Creates a scalar index on a Lance table to accelerate queries.

Spark Extension Required

This feature requires the Lance Spark SQL extension to be enabled. See Spark SQL Extensions for configuration details.

Overview

The CREATE INDEX command builds an index on one or more columns of a Lance table. Indexing can improve the performance of queries that filter on the indexed columns. This operation is performed in a distributed manner, building indexes for each data fragment in parallel.

Basic Usage

The command uses the ALTER TABLE syntax to add an index.

ALTER TABLE lance.db.users CREATE INDEX user_id_idx USING btree (id);

Options

The CREATE INDEX command supports options via the WITH clause to control index creation. These options are specific to the chosen index method.

For the btree method, the following options are supported:

Option Type Description
zone_size Long The number of rows per zone in the B-tree index.

Examples

Basic Index Creation

Create a simple B-tree index on a single column:

ALTER TABLE lance.db.users CREATE INDEX idx_id USING btree (id);

Indexing Multiple Columns

Create a composite index on multiple columns.

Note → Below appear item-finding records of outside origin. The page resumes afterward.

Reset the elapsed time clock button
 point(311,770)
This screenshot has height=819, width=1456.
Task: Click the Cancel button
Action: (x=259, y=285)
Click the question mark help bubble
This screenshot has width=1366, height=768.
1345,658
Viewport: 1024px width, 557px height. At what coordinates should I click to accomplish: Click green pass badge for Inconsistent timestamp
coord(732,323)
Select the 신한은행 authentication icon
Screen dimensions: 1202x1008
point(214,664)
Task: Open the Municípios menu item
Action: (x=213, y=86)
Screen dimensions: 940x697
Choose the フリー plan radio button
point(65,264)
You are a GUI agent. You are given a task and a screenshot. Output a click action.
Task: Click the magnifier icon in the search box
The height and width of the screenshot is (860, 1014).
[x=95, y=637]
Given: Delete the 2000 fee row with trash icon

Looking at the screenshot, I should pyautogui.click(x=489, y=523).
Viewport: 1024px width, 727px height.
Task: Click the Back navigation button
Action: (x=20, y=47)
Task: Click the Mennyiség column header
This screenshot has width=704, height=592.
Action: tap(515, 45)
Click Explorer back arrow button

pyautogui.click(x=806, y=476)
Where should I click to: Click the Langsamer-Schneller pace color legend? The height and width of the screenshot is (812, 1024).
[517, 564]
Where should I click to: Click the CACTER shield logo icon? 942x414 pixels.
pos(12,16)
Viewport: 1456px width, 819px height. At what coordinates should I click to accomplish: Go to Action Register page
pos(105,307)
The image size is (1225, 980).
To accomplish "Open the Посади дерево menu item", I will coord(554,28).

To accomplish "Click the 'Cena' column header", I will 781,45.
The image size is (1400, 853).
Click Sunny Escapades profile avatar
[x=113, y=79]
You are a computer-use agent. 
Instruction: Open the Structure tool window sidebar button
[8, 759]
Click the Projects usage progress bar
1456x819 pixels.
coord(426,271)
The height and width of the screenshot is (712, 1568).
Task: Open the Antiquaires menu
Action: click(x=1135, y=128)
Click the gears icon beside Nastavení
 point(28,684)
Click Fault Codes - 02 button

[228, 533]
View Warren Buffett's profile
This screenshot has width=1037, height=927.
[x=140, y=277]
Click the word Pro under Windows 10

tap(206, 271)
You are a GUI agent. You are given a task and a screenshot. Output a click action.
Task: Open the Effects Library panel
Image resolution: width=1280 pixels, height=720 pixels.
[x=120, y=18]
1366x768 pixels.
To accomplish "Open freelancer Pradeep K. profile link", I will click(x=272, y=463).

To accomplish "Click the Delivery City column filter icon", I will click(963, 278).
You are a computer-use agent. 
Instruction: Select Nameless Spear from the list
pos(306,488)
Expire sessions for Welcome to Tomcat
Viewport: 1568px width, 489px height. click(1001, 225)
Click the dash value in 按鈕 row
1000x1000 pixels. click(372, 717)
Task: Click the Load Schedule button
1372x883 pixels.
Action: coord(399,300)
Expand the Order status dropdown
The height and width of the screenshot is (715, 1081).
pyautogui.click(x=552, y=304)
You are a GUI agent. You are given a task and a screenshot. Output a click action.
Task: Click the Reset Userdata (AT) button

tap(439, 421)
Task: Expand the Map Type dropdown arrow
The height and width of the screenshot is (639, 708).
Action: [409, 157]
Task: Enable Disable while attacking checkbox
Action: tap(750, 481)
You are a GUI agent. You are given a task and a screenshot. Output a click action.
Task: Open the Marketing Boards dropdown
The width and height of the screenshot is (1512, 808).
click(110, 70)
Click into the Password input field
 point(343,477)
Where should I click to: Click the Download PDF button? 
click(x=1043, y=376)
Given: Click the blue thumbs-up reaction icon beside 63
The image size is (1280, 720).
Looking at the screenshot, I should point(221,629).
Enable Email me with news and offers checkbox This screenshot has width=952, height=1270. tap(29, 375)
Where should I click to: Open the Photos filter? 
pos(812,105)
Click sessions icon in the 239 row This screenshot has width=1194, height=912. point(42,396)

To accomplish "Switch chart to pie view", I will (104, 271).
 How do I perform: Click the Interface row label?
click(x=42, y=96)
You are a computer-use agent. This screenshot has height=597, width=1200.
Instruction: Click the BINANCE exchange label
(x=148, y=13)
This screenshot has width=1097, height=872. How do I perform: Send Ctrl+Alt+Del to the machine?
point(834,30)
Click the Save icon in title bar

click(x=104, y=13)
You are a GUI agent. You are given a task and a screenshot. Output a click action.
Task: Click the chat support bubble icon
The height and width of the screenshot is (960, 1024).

ALTER TABLE lance.db.logs CREATE INDEX idx_ts_level USING btree (timestamp, level);

Indexing with Options

Create an index and specify the zone_size for the B-tree:

ALTER TABLE lance.db.users CREATE INDEX idx_id_zoned USING btree (id) WITH (zone_size = 2048);

Output

The CREATE INDEX command returns the following information about the operation:

Column Type Description
fragments_indexed Long The number of fragments that were indexed.
index_name String The name of the created index.

When to Use an Index

Consider creating an index when:

  • You frequently filter a large table on a specific column.
  • Your queries involve point lookups or small range scans.

How It Works

The CREATE INDEX command operates as follows:

  1. Distributed Index Building: For each fragment in the Lance dataset, a separate task is launched to build an index on the specified column(s).
  2. Metadata Merging: Once all per-fragment indexes are built, their metadata is collected and merged.
  3. Transactional Commit: A new table version is committed with the new index information. The operation is atomic and ensures that concurrent reads are not affected.

Notes and Limitations

  • Index Method: Currently, only the btree method is supported for scalar index creation.
  • Index Replacement: If you create an index with the same name as an existing one, the old index will be replaced by the new one. This is because the underlying implementation uses replace(true).